Issey Miyake Spring 2025 Ready-to-Wear Runway, Fashion Show & Collection Review

It was a stay at the LOG — or Lantern Onomichi Garden — hotel in Japan’s Hiroshima Prefecture, redesigned by Studio Mumbai, that fired up Satoshi Kondo’s imagination for spring.

In his room there, the ceiling, floor and hangar rack were covered in washi paper made in Kyoto.

“As I entered and stayed in this room, there was the sentiment or sensation of calming, soothing and something that’s grounding you,” said Kondo in a preview of the collection. “You feel at ease.”

This was what he sought to evoke on the Paris runway. His setting, a glass-walled, wooden-beamed pavilion in the Parc Floral, saw its walls and floor coated with wrinkled paper in calming white. Each guest was seated on a stool that was also crafted from a roll of the material resembling a log, itself created using compressed paper that is a by-product of the brand’s pleating technology.

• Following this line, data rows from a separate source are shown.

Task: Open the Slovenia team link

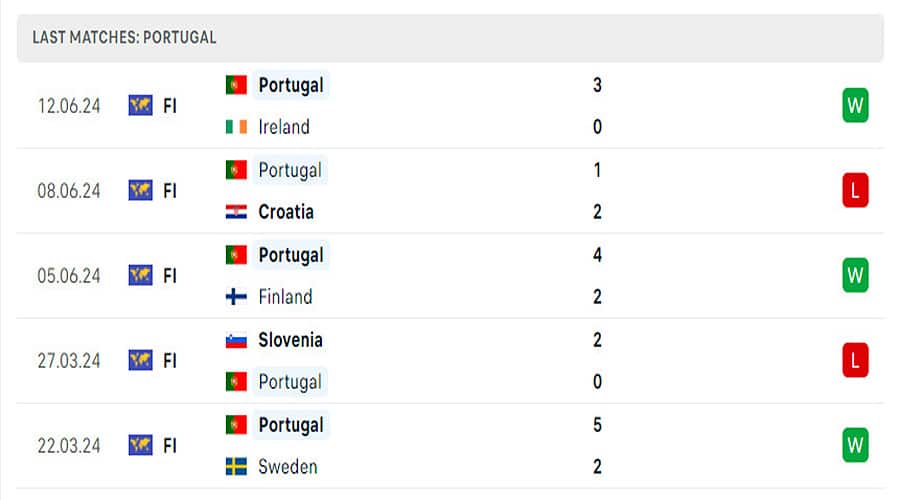Action: [x=290, y=340]
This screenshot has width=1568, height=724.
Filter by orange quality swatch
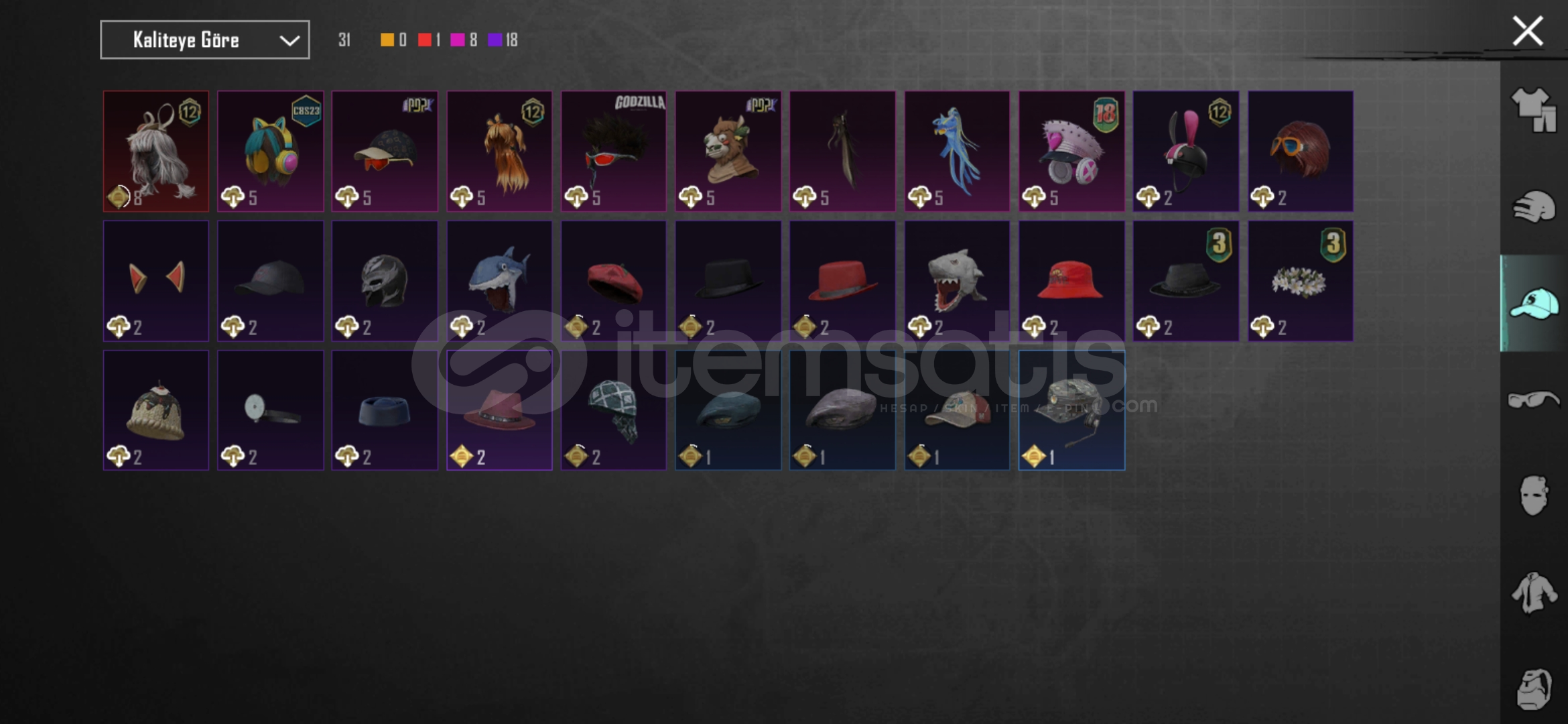pyautogui.click(x=387, y=40)
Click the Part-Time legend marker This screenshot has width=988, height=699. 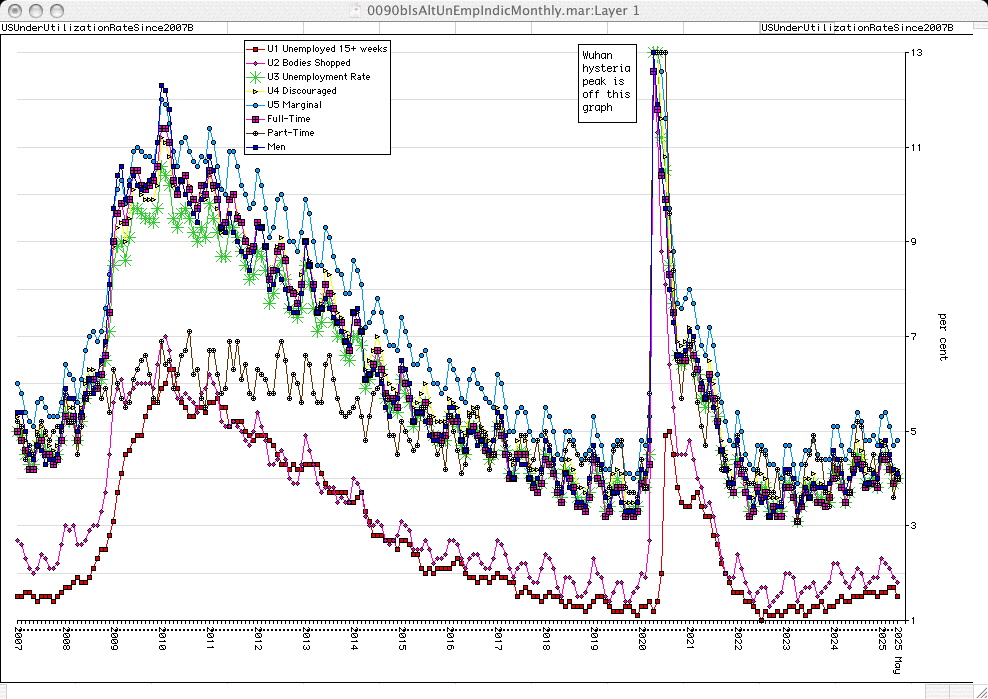pyautogui.click(x=256, y=133)
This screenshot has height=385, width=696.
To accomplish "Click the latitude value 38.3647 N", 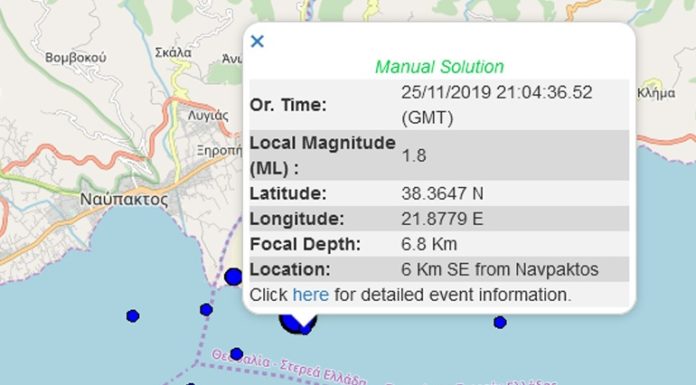I will [x=442, y=194].
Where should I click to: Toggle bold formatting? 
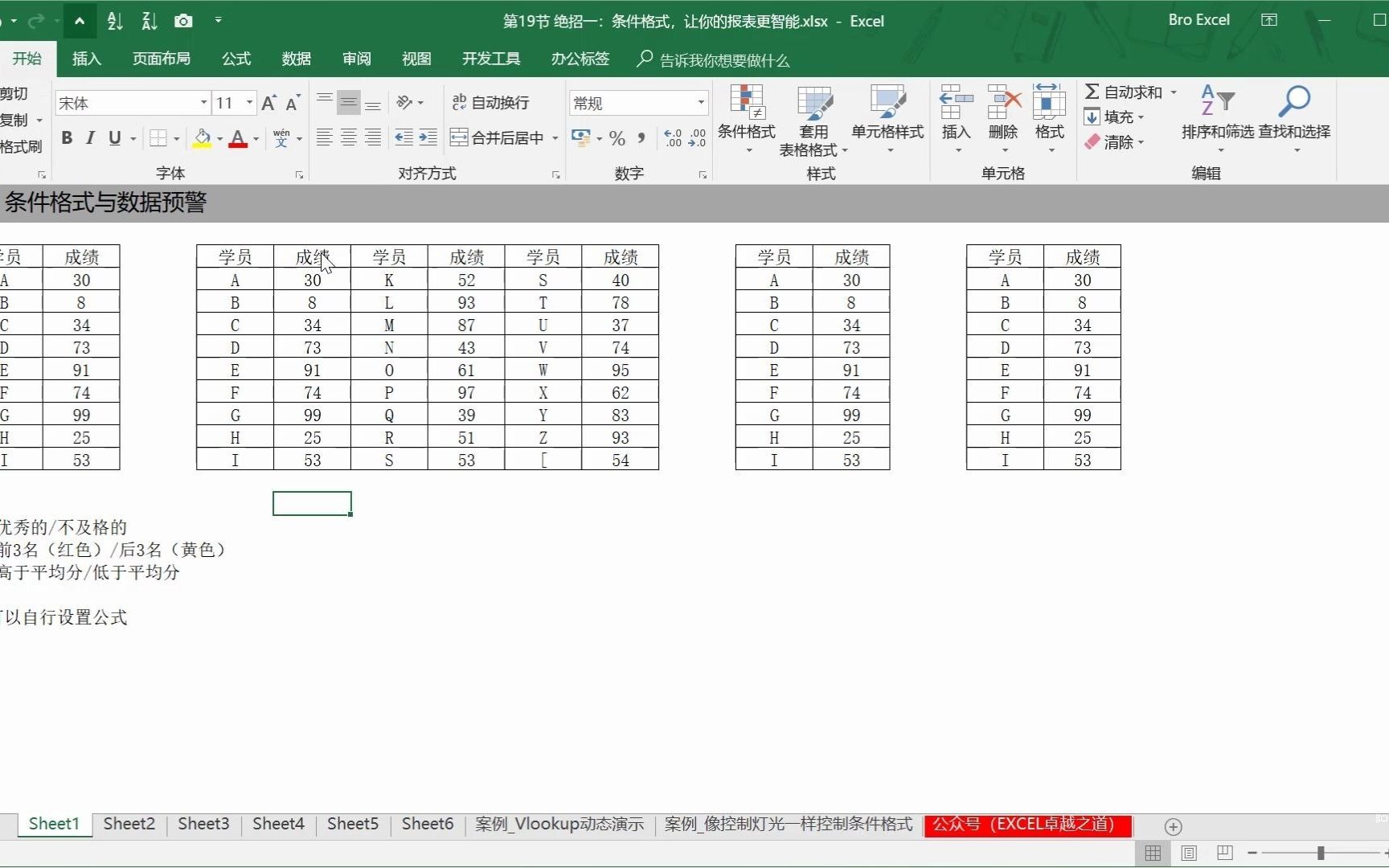click(67, 137)

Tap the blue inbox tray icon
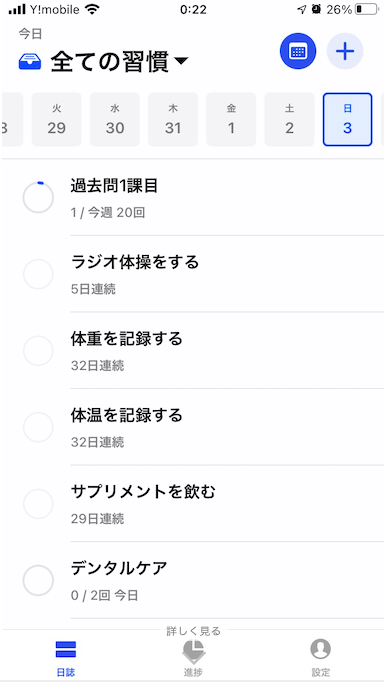coord(30,63)
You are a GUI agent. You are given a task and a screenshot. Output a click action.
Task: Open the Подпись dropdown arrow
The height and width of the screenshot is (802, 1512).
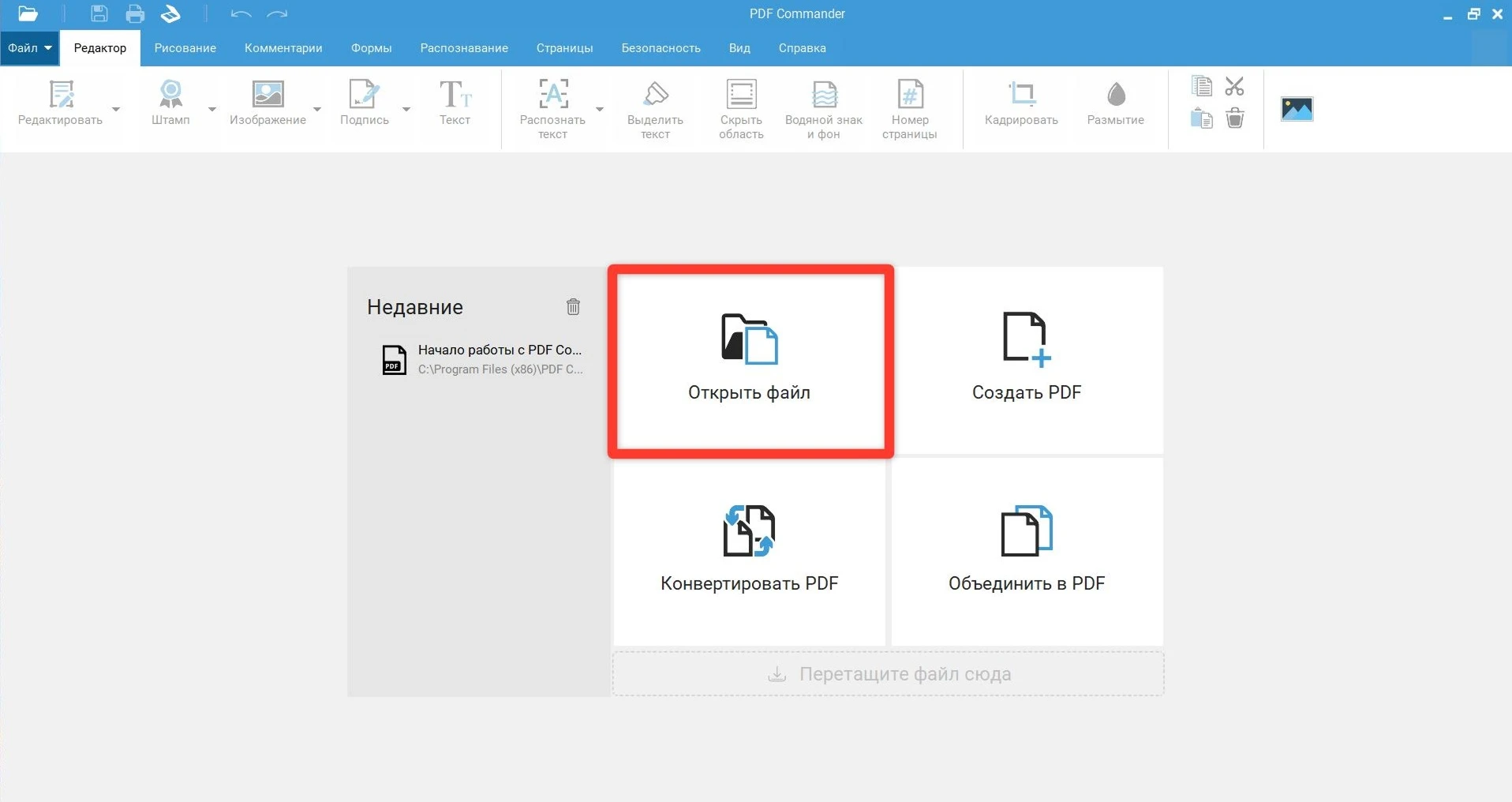406,109
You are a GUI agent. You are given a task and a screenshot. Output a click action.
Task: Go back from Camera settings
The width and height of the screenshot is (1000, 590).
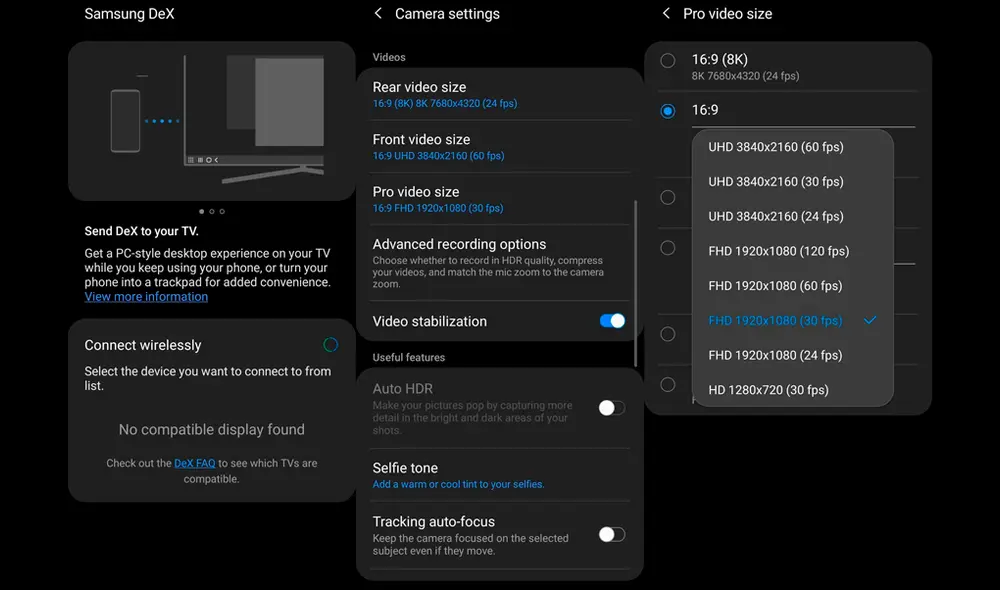coord(378,13)
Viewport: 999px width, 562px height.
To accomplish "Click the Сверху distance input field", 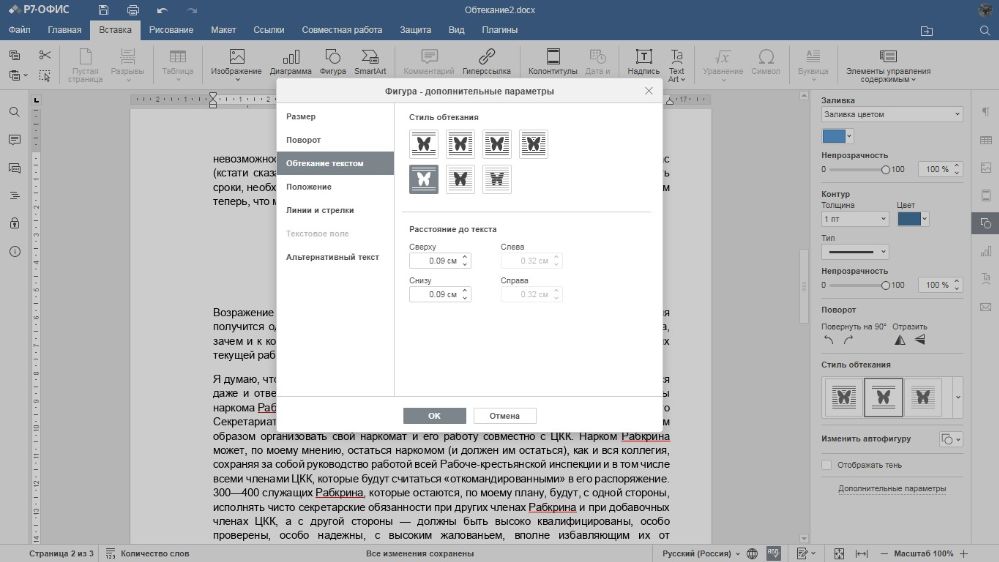I will (x=435, y=261).
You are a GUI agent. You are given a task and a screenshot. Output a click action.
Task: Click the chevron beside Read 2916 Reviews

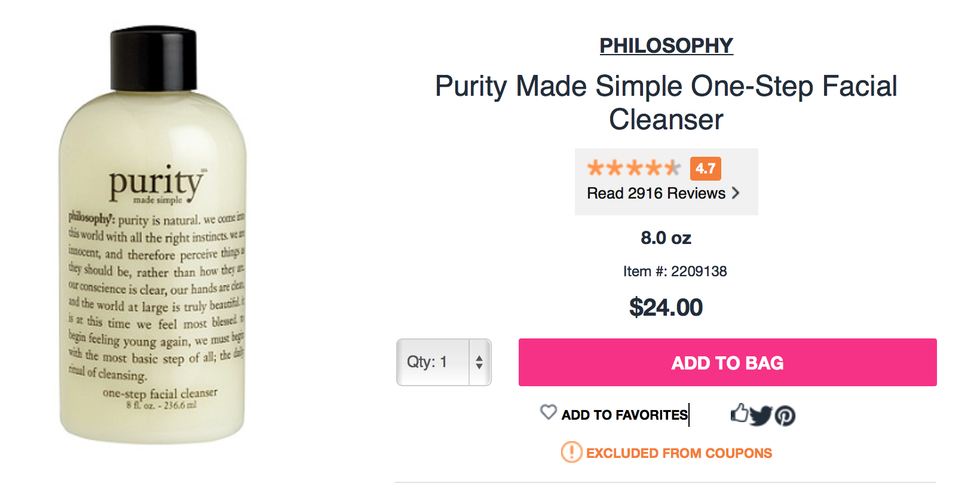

On the runway, Kondo explored different types of papermaking, both in the fabrics used and for aesthetic inspiration. “This collection is about the texture and qualities that you find in paper,” as well as the art of and elements surrounding papermaking, such as light, water and time, and how that can be applied to clothing, he explained.

Some used age-old materials like hemp, others were crafted using modern technology, while still retaining paper’s quality or texture. Certain pieces appeared folded like a box or origami model, with accentuated, angular hips and shoulders and voluntary creasing. There was also a material made from slivers of washi paper and a rayon-silk blend to create a lightweight material that wrapped around the body in a series of stretchy, body-hugging hooded dresses.

Known for its architectural volumes and plays on structure, Issey Miyake’s collection was true to brand while evoking several of the season’s recurrent themes, notably when it came to transparency and outsized volumes.

Crisp, semitransparent fabrics in off-white or black were folded over, emphasizing their proportions and making them alienating yet soothing. A pair of tailored pants in an eggplant hue, with their extra-wide, jagged hips, were just one of any number of standouts.

Knits, ruffled across the body, whispered about softness and calm. As a print on creased satin or as accessories, pressed flower details, reminiscent of those found between the pages of an antique book, underscored the sense of poetry.